→ **DOCUMENT SEGMENT**:
* * * * * * * * *

NDIS Driver Development

Intelligraphics possesses broad development expertise in all areas of system level development for Network Interface Cards (NICs). Our engineers are familiar with a wide variety of PC networking hardware technologies. We have vast experience with the Microsoft NDIS driver model for Windows platforms. In addition, our engineers have expertise with Linux, the MacOS DLPI, and the Novell ODI driver models.

*The Network Driver Interface Specification (NDIS) is an application programming interface (API) for network interface cards (NICs). It was jointly developed by Microsoft and 3Com Corporation, and is mostly used in Microsoft Windows, but the open-source NdisWrapper and Project Evil driver wrapper projects allow many NDIS-compliant NICs to be used with Linux and FreeBSD, respectively. magnussoft ZETA, a derivative of BeOS, supports a number of NDIS drivers.

The NDIS is a Logical Link Control (LLC) that forms the upper sublayer of the OSI data link layer (layer 2 of 7) and acts as an interface between layer 2 and 3 (the Network Layer). The lower sublayer is the Media Access Control (MAC) device driver.

The NDIS is a library of functions often referred to as a "wrapper" that hides the underlying complexity of the NIC hardware and serves as a standard interface for level 3 network protocol drivers and the hardware level MAC drivers. Another common LLC is the Open Data-Link Interface (ODI).

* * * * * * * * *

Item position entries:
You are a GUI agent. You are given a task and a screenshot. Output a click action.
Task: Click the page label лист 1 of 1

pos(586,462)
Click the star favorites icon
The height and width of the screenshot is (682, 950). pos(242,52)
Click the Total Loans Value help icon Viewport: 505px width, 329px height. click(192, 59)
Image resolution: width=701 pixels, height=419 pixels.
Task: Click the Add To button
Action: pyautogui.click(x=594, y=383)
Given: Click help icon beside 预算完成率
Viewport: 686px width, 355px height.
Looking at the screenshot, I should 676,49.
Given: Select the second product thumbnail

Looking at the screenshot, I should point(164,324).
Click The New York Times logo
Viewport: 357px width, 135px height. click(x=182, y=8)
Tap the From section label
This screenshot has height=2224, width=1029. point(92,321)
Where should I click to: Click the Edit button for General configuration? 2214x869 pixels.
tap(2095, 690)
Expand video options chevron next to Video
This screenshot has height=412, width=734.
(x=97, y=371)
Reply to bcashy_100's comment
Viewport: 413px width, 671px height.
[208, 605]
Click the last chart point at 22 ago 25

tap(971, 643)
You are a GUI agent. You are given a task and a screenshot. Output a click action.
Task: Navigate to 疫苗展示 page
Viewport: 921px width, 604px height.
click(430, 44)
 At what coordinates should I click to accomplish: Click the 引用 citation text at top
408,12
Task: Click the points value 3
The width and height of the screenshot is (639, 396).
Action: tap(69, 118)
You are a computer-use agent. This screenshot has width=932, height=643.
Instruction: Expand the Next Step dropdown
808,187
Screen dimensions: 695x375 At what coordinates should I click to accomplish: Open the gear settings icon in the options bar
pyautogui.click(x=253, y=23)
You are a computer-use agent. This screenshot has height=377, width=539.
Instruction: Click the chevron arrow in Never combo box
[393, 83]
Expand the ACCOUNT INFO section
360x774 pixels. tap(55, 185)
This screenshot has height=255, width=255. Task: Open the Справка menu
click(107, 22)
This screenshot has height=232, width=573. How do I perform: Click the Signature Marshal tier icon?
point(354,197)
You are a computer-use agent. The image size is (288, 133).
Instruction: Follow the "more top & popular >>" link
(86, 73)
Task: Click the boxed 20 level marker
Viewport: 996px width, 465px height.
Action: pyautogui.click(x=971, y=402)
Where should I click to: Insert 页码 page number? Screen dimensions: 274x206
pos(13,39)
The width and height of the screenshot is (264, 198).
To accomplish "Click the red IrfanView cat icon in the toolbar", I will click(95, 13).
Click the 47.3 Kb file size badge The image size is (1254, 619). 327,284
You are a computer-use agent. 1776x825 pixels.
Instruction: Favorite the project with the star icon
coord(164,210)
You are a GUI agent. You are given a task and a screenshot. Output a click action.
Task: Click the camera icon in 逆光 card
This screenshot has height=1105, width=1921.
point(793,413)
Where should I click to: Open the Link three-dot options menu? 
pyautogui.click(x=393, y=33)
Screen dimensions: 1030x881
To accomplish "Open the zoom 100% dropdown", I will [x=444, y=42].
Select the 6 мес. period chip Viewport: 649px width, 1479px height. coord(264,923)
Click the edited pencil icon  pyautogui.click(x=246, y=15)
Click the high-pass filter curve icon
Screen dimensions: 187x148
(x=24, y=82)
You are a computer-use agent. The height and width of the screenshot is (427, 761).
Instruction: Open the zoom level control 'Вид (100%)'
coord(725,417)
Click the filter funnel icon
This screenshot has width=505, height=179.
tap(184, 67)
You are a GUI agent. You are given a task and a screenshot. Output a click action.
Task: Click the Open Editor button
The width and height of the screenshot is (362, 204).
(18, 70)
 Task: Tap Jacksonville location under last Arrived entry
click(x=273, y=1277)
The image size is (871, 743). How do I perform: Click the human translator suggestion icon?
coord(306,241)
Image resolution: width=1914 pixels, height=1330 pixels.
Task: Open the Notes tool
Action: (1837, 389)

* * * * * * * * *

→ **CHALLENGE 1**:
Retype the NDIS driver text from "Intelligraphics possesses broad" up to and including "ODI driver models.".
→ **CHALLENGE 2**:
Extend the NDIS driver text, picking up after its final sentence.
The rows have no connection to the NDIS driver text.

→ **TASK RESULT 1**:
Intelligraphics possesses broad development expertise in all areas of system level development for Network Interface Cards (NICs). Our engineers are familiar with a wide variety of PC networking hardware technologies. We have vast experience with the Microsoft NDIS driver model for Windows platforms. In addition, our engineers have expertise with Linux, the MacOS DLPI, and the Novell ODI driver models.

→ **TASK RESULT 2**:
The NDIS driver development versions supported by various Windows versions are as follows:

    * NDIS 2.0: MS-DOS, Windows for Workgroups 3.1, OS/2
    * NDIS 3.0: Windows for Workgroups 3.11
    * NDIS 3.1: Windows 95
    * NDIS 4.0: Windows 95 OSR2, NT 4.0
    * NDIS 5.0: Windows 98, 98 SE, Me, 2000
    * NDIS 5.1: Windows XP, Server 2003
    * NDIS 5.2: Windows Server 2003 SP2
    * NDIS 6.0: Windows Vista
    * NDIS 6.1: Windows Vista SP1, Server 2008
    * NDIS 6.20: Windows 7, Server 2008 R2

The NDIS driver development interface can be used to write network drivers which sit in-between MAC and IP layers and can control all traffic being accepted by NIC card. In order to write applications using NDIS one can use samples that accompany Microsoft's DDK (driver development kit).

*Extracted from Wikipedia.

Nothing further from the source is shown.